Task to complete: The output should be the listing below, limited to the lines from the one with "Task: Open closed captions from the CC icon" through the one with "Instruction: Click the", exact and without pictures.

Provided records:
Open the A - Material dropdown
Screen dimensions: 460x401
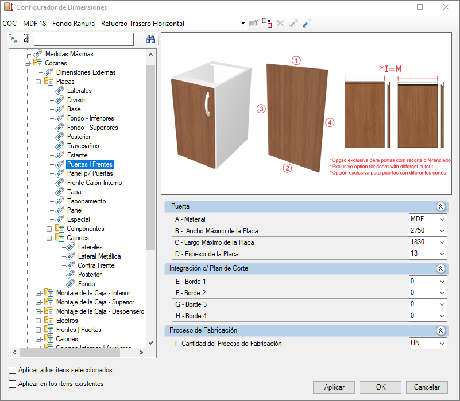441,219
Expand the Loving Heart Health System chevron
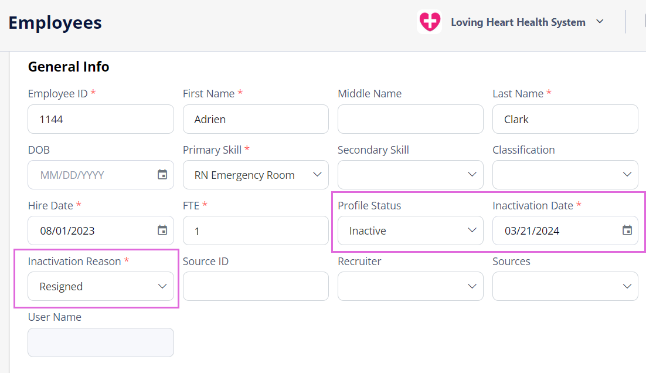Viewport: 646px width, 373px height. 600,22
---
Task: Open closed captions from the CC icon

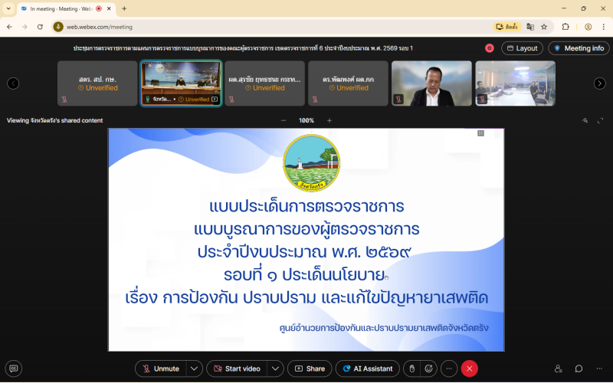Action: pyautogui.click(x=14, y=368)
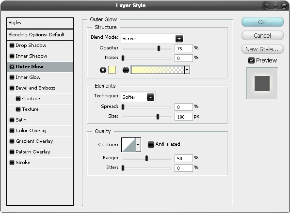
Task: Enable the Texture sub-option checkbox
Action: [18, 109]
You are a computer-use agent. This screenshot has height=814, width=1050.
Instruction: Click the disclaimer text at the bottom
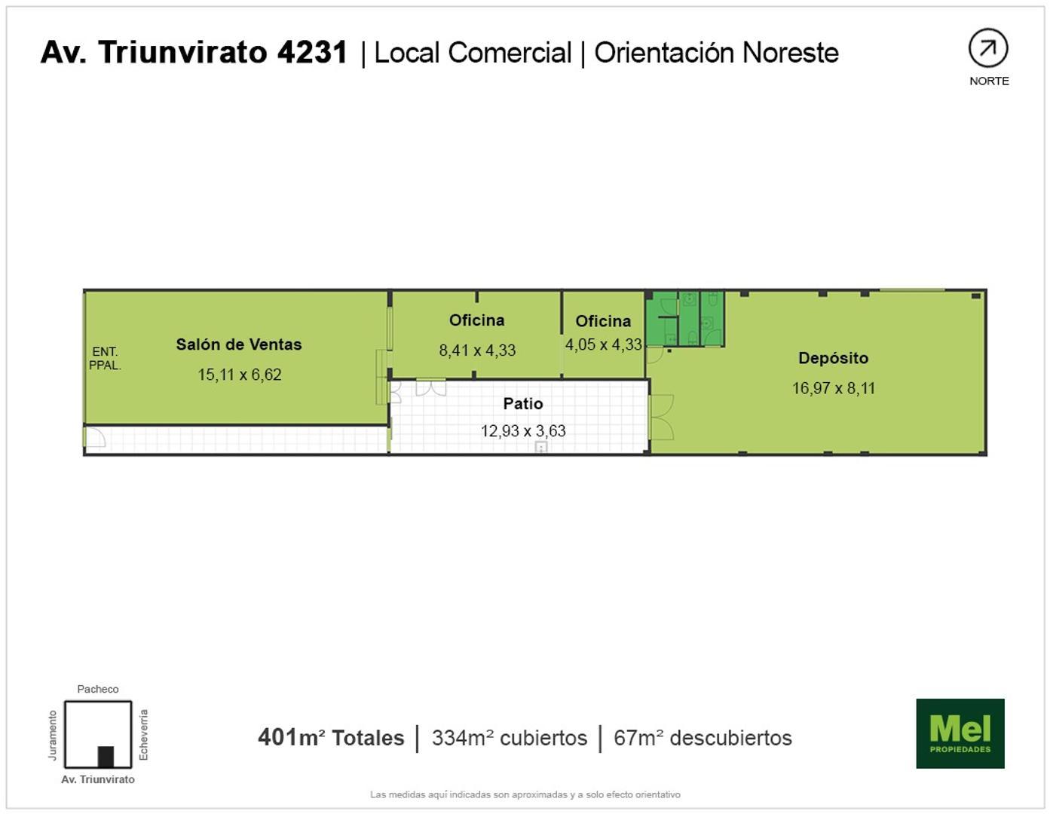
--
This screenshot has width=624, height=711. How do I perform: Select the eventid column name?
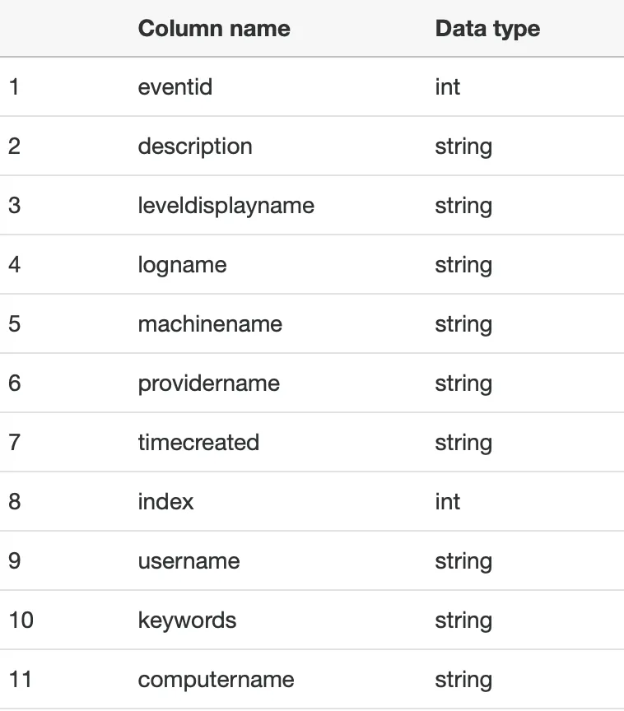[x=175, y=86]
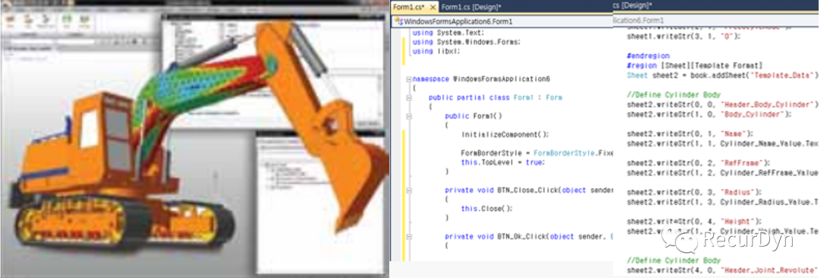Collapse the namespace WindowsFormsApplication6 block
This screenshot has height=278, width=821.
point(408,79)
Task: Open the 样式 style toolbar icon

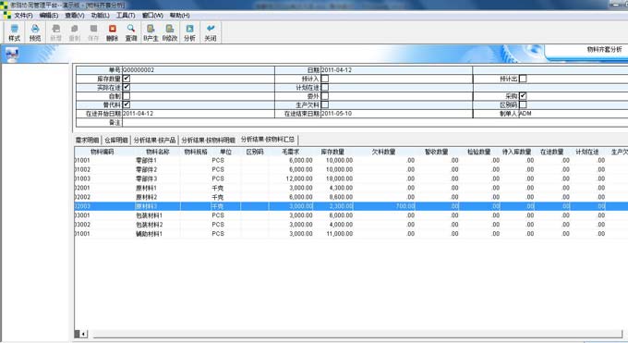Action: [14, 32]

Response area:
Task: Open closed captions from the CC icon

Action: pyautogui.click(x=14, y=368)
Task: Enable the Texture sub-option checkbox
Action: [18, 109]
You are a computer-use agent. This screenshot has height=814, width=1050.
Instruction: Click the disclaimer text at the bottom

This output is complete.